### Records from a collection
+ + + +

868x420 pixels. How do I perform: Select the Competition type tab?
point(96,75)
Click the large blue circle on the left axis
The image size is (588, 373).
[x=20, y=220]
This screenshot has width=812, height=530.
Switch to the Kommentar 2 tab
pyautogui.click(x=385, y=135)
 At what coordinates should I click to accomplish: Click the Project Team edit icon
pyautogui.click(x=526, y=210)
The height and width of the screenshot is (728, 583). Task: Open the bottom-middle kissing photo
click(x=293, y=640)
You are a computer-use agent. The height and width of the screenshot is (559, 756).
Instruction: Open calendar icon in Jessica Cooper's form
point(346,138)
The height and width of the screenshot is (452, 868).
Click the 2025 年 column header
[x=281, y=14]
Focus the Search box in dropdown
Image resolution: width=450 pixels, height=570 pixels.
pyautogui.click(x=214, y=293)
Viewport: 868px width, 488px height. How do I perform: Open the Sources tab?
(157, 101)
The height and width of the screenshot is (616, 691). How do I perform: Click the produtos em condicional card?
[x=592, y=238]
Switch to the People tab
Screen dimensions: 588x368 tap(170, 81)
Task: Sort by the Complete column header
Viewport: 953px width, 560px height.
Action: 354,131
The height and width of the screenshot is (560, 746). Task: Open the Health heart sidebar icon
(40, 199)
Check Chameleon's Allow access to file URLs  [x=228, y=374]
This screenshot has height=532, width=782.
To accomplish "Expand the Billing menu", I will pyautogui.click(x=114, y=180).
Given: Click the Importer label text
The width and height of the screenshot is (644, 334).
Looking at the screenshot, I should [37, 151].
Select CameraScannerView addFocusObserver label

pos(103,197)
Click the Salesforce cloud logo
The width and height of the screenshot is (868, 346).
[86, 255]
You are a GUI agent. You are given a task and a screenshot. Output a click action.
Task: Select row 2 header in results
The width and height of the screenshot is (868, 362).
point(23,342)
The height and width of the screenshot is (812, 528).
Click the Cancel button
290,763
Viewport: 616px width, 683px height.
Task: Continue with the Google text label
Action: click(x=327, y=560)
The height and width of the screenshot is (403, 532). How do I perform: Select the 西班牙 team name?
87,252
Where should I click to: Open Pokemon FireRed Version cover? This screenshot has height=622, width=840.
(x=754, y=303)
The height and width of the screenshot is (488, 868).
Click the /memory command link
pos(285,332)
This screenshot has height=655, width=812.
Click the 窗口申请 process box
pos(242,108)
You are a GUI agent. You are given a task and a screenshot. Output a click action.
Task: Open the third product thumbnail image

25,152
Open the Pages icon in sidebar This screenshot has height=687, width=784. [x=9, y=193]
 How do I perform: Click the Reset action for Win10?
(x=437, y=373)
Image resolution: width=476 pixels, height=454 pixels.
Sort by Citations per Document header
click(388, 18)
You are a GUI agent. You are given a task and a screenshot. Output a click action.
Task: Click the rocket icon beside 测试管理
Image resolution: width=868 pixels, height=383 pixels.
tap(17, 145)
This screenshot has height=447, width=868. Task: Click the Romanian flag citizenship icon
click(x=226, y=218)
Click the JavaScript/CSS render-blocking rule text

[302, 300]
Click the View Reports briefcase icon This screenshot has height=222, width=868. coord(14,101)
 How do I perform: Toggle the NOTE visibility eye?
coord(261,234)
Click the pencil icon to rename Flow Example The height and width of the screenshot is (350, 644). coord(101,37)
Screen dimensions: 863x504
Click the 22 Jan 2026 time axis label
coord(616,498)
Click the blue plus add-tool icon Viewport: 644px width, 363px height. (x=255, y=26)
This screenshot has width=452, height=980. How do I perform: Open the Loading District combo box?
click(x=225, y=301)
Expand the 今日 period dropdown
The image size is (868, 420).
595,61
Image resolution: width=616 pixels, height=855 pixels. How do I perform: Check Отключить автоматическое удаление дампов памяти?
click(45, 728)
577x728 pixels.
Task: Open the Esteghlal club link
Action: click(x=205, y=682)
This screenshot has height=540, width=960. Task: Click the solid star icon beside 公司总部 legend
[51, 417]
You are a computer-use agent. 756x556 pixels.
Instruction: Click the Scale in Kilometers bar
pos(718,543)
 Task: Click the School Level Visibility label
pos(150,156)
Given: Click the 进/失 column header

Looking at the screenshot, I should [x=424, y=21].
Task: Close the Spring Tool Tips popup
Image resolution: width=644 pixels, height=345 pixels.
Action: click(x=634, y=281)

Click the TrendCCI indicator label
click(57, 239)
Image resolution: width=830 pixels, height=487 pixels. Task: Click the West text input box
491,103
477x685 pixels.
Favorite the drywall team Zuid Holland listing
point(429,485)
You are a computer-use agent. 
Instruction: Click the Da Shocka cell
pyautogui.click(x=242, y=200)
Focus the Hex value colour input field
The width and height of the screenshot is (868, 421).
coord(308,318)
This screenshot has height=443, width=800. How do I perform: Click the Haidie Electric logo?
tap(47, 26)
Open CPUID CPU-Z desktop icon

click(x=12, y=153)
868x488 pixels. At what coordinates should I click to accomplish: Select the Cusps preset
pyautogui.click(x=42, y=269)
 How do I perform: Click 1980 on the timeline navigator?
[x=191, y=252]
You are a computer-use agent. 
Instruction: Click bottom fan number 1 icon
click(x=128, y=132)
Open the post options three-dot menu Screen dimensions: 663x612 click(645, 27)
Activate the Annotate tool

+ + + +

### YOUR OBJECTIVE
Rewrite all of the items above, changing every "tab" to "pane" and leaving everything else as it is.

### SOLUTION FOR THIS PROBLEM
868x420 pixels. How do I perform: Select the Competition type pane?
point(96,75)
Click the large blue circle on the left axis
The image size is (588, 373).
[x=20, y=220]
This screenshot has width=812, height=530.
Switch to the Kommentar 2 pane
pyautogui.click(x=385, y=135)
 At what coordinates should I click to accomplish: Click the Project Team edit icon
pyautogui.click(x=526, y=210)
The height and width of the screenshot is (728, 583). Task: Open the bottom-middle kissing photo
click(x=293, y=640)
You are a computer-use agent. The height and width of the screenshot is (559, 756).
Instruction: Open calendar icon in Jessica Cooper's form
point(346,138)
The height and width of the screenshot is (452, 868).
Click the 2025 年 column header
[x=281, y=14]
Focus the Search box in dropdown
Image resolution: width=450 pixels, height=570 pixels.
pyautogui.click(x=214, y=293)
Viewport: 868px width, 488px height. How do I perform: Open the Sources pane?
(157, 101)
The height and width of the screenshot is (616, 691). How do I perform: Click the produtos em condicional card?
[x=592, y=238]
Switch to the People pane
Screen dimensions: 588x368 tap(170, 81)
Task: Sort by the Complete column header
Viewport: 953px width, 560px height.
Action: 354,131
The height and width of the screenshot is (560, 746). Task: Open the Health heart sidebar icon
(40, 199)
Check Chameleon's Allow access to file URLs  [x=228, y=374]
This screenshot has height=532, width=782.
To accomplish "Expand the Billing menu", I will pyautogui.click(x=114, y=180).
Given: Click the Importer label text
The width and height of the screenshot is (644, 334).
Looking at the screenshot, I should [37, 151].
Select CameraScannerView addFocusObserver label

pos(103,197)
Click the Salesforce cloud logo
The width and height of the screenshot is (868, 346).
[86, 255]
You are a GUI agent. You are given a task and a screenshot. Output a click action.
Task: Select row 2 header in results
The width and height of the screenshot is (868, 362).
point(23,342)
The height and width of the screenshot is (812, 528).
Click the Cancel button
290,763
Viewport: 616px width, 683px height.
Task: Continue with the Google text label
Action: click(x=327, y=560)
The height and width of the screenshot is (403, 532). How do I perform: Select the 西班牙 team name?
87,252
Where should I click to: Open Pokemon FireRed Version cover? This screenshot has height=622, width=840.
(x=754, y=303)
The height and width of the screenshot is (488, 868).
Click the /memory command link
pos(285,332)
This screenshot has height=655, width=812.
Click the 窗口申请 process box
pos(242,108)
You are a GUI agent. You are given a task and a screenshot. Output a click action.
Task: Open the third product thumbnail image

25,152
Open the Pages icon in sidebar This screenshot has height=687, width=784. [x=9, y=193]
 How do I perform: Click the Reset action for Win10?
(x=437, y=373)
Image resolution: width=476 pixels, height=454 pixels.
Sort by Citations per Document header
click(388, 18)
You are a GUI agent. You are given a task and a screenshot. Output a click action.
Task: Click the rocket icon beside 测试管理
Image resolution: width=868 pixels, height=383 pixels.
tap(17, 145)
This screenshot has height=447, width=868. Task: Click the Romanian flag citizenship icon
click(x=226, y=218)
Click the JavaScript/CSS render-blocking rule text

[302, 300]
Click the View Reports briefcase icon This screenshot has height=222, width=868. coord(14,101)
 How do I perform: Toggle the NOTE visibility eye?
coord(261,234)
Click the pencil icon to rename Flow Example The height and width of the screenshot is (350, 644). coord(101,37)
Screen dimensions: 863x504
Click the 22 Jan 2026 time axis label
coord(616,498)
Click the blue plus add-tool icon Viewport: 644px width, 363px height. (x=255, y=26)
This screenshot has width=452, height=980. How do I perform: Open the Loading District combo box?
click(x=225, y=301)
Expand the 今日 period dropdown
The image size is (868, 420).
595,61
Image resolution: width=616 pixels, height=855 pixels. How do I perform: Check Отключить автоматическое удаление дампов памяти?
click(45, 728)
577x728 pixels.
Task: Open the Esteghlal club link
Action: click(x=205, y=682)
This screenshot has height=540, width=960. Task: Click the solid star icon beside 公司总部 legend
[51, 417]
You are a computer-use agent. 756x556 pixels.
Instruction: Click the Scale in Kilometers bar
pos(718,543)
 Task: Click the School Level Visibility label
pos(150,156)
Given: Click the 进/失 column header

Looking at the screenshot, I should [x=424, y=21].
Task: Close the Spring Tool Tips popup
Image resolution: width=644 pixels, height=345 pixels.
Action: click(x=634, y=281)

Click the TrendCCI indicator label
click(57, 239)
Image resolution: width=830 pixels, height=487 pixels. Task: Click the West text input box
491,103
477x685 pixels.
Favorite the drywall team Zuid Holland listing
point(429,485)
You are a computer-use agent. 
Instruction: Click the Da Shocka cell
pyautogui.click(x=242, y=200)
Focus the Hex value colour input field
The width and height of the screenshot is (868, 421).
coord(308,318)
This screenshot has height=443, width=800. How do I perform: Click the Haidie Electric logo?
tap(47, 26)
Open CPUID CPU-Z desktop icon

click(x=12, y=153)
868x488 pixels. At what coordinates should I click to accomplish: Select the Cusps preset
pyautogui.click(x=42, y=269)
 How do I perform: Click 1980 on the timeline navigator?
[x=191, y=252]
You are a computer-use agent. 
Instruction: Click bottom fan number 1 icon
click(x=128, y=132)
Open the post options three-dot menu Screen dimensions: 663x612 click(645, 27)
Activate the Annotate tool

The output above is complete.